Posted 07 October 2004 - 07:13 PM
Let me give you the gist of what's goin' on.
I'm doing a proliferation assay on MCF-7 cells (I haven't killed them yet, YAY ). It's done in triplicate, with a control, an inhibitor, and a drug, looking at the cells over a week. I was wondering, does the media the cells are grown in, need to be changed throughout the assay, 'cause by day 7, the well looks iffy, though the cells seem quite healthy and happy...the little grots. and how is this done?
Another thing, i get the point of a proliferation assay...but after a northern blot has to be done...WHY? This is something shocking, but i don't get how proving that the drug causes an increase in cells can be supported in a northern. i'm really stupid. and tired, , and can't make the link. Please help me. I'll be your best friend.

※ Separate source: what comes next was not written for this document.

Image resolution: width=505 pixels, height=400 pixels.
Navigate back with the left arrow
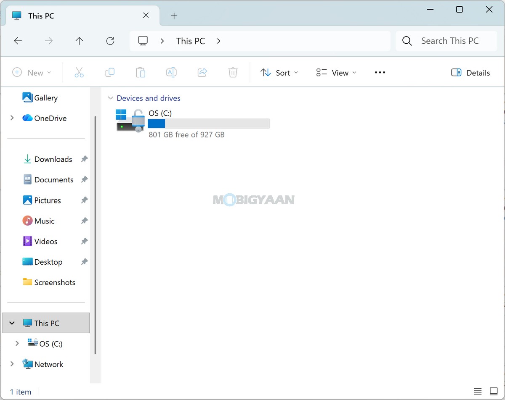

Posted 08 October 2004 - 11:27 PM
Posted 11 October 2004 - 09:31 PM
As for your media, if your cells are happy you're probably ok. But if you feel uneasy wash out your wells as normal, add fresh mediaum, drug and whatever else is in your asssay- this of course would mean you are using up more reagents. But then aagain, how stable are your chemicals in tissue culture conditions- if not very stable you'll have a better chance that your cells have been subjevted to the effect of your chemicals for the entire week.